Fox News contributor Tyrus did what too many in conservative media have wanted to do for years: he called out Don Lemon for the desperate, attention-grabbing stunts that pass for journalism these days. In a blunt segment on Gutfeld!, Tyrus argued Lemon’s recent antics look less like reporting and more like a man frantically clawing back relevance from a town that has moved on.
This is not random partisan sniping; Lemon has repeatedly made headlines for inflammatory commentary and cringe-worthy stunts since his exit from prime network television. From mocking public figures to public meltdowns over mainstream outlets recognizing political opponents, his behavior has drawn rebuke from viewers across the political spectrum who are tired of media elites lecturing the rest of the country.

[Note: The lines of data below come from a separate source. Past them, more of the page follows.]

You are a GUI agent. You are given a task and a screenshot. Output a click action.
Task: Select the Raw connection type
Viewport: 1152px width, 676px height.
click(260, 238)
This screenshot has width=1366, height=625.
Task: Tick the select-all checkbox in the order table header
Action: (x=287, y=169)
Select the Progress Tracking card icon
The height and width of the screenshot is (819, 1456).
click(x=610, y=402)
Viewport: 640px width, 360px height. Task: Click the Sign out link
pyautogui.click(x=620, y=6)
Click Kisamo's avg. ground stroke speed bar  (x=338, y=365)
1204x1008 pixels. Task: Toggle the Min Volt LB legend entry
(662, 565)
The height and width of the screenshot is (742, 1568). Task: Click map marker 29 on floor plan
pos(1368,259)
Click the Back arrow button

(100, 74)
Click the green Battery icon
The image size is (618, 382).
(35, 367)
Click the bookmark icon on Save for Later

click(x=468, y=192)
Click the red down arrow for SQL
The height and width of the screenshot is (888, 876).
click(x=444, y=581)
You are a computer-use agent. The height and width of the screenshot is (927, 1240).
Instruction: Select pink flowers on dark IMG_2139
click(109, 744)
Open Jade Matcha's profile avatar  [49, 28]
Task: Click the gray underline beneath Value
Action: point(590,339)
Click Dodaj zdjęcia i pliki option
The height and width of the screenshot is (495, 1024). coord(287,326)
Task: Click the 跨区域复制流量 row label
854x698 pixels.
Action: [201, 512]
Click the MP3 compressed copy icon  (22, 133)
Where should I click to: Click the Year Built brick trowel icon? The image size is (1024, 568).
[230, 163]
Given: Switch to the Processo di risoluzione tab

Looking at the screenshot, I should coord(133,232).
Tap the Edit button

Tyrus’ take landed because it exposed a double standard: the same pundits who preach virtue signal loudly when conservatives slip up are forgiven every excess when they stumble. That hypocrisy is the real scandal, and conservatives should not be shy about pointing out that men like Lemon are often the loudest critics when they are the most guilty.
Watching these media personalities scramble for clicks while pretending moral high ground should sober any patriot who still believes in objective journalism. When a Fox panelist can look at Lemon’s year and flatly say, “It’s over,” he captures the public’s mood — America wants substance, not spectacle, and the era of celebrity punditry as moral arbiter is dying.
This is more than personal; it is cultural. Conservatives should treat Tyrus’ takedown as a test case in exposing the rotten incentives that drive legacy media: outrage, clicks, and self-preservation at the expense of honest reporting. The more we force these narratives into the light, the more Americans will see who is actually serving them and who is serving only their own brand.
Hardworking citizens know the difference between principled reporting and self-promoting theater, and Tyrus did them a service by saying exactly that on a national stage. Keep calling out the charade, keep demanding real accountability, and keep reminding the country that patriotism and plain common sense will always beat the hollow sermons of the coastal commentariat.